= Batta-Piatigorsky Stradivarius =

The Batta-Piatigorsky Stradivarius is a cello made in Cremona, Italy in 1714 by Antonio Stradivari.

The Batta-Piatigorsky was acquired by the Dutch cellist Alexandre Batta in 1836. It had also been played by the prominent French virtuoso cellist, Adrien-François Servais. In 1893, Batta sold the cello to W.E. Hill & Sons in London. Hill then sold it to collector Baron Johann Knoop, from whom the renowned Ukrainian-American virtuoso cellist, Gregor Piatigorsky, acquired it.

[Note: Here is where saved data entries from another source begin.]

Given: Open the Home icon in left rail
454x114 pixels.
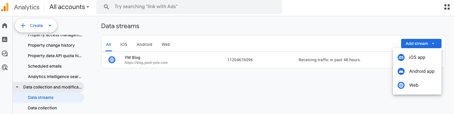Looking at the screenshot, I should click(5, 26).
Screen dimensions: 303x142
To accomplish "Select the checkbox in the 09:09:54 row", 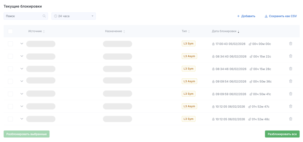I will click(10, 81).
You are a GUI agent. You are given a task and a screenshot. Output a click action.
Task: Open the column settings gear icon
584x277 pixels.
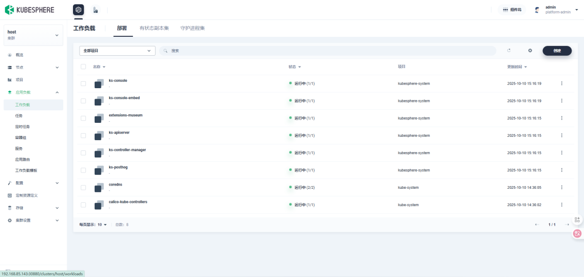pyautogui.click(x=530, y=51)
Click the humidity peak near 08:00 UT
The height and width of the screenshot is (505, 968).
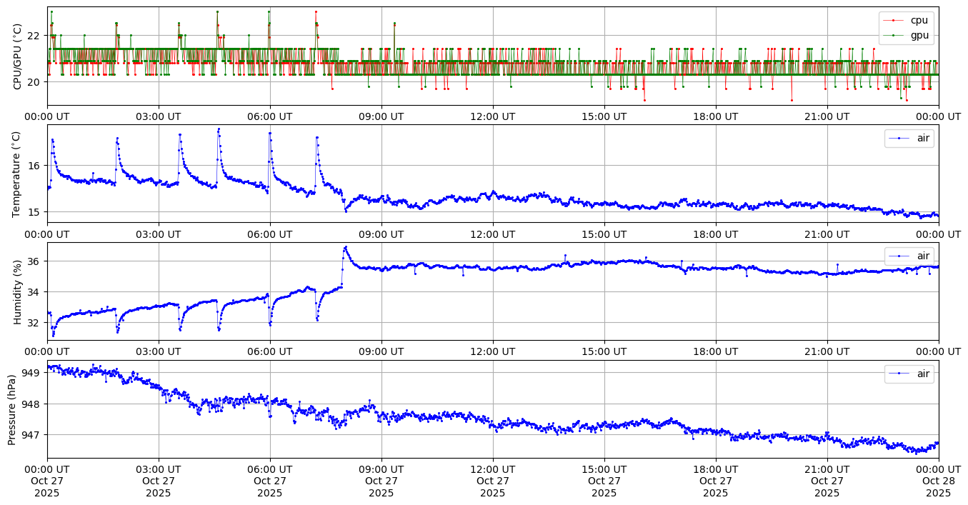[x=346, y=247]
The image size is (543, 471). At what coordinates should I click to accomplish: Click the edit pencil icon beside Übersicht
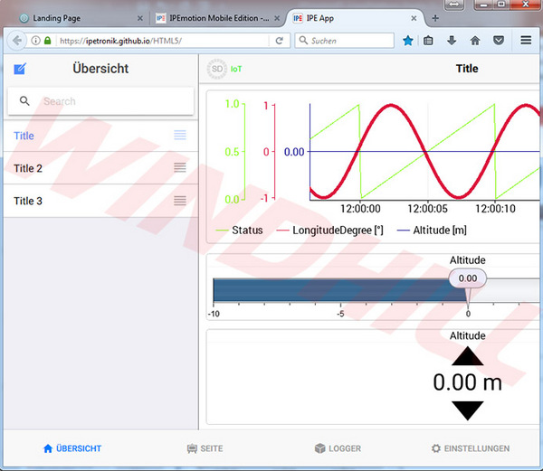point(20,69)
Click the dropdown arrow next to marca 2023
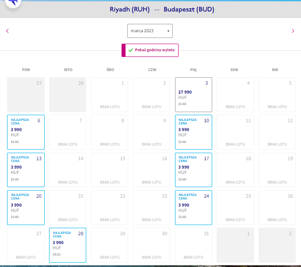Image resolution: width=301 pixels, height=267 pixels. (168, 31)
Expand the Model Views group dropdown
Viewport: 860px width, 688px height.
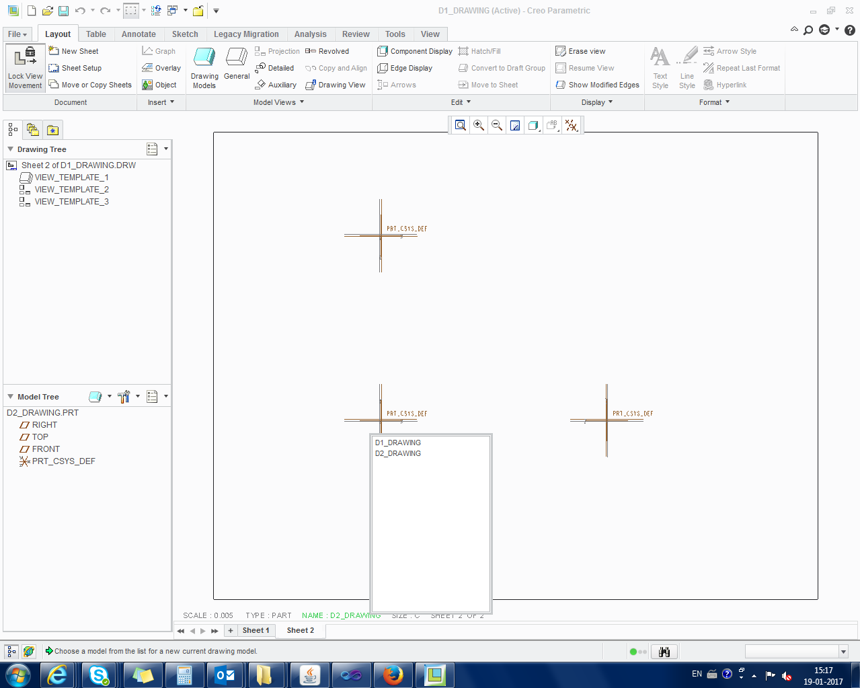pos(278,102)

Of the Batta Stradivarius (as it was known at the time he acquired it), Piatigorsky wrote in his autobiography, Cellist:

"I played the Batta for a long time before appearing in concert with it. In solitude, as is befitting honeymooners, we avoided interfering company until then. . . While all other instruments I had played prior to the Batta differed one from the other in character and range, I knew their qualities, shortcomings, or their capriciousness enough to exploit their good capabilities to full advantage. Not so with the Batta, whose prowess had no limitations. Bottomless in its resources, it spurred me on to try to reach its depths, and I have never worked harder or desired anything more fervently than to draw out of this superior instrument all it has to give."

The Batta-Piatigorsky Stradivarius is generally regarded as being among Stradivari's finest cellos, along with the Duport Stradivarius, the Davidov Stradivarius and the Servais Stradivarius. It is on display in a glass case at the Metropolitan Museum of Art in New York City.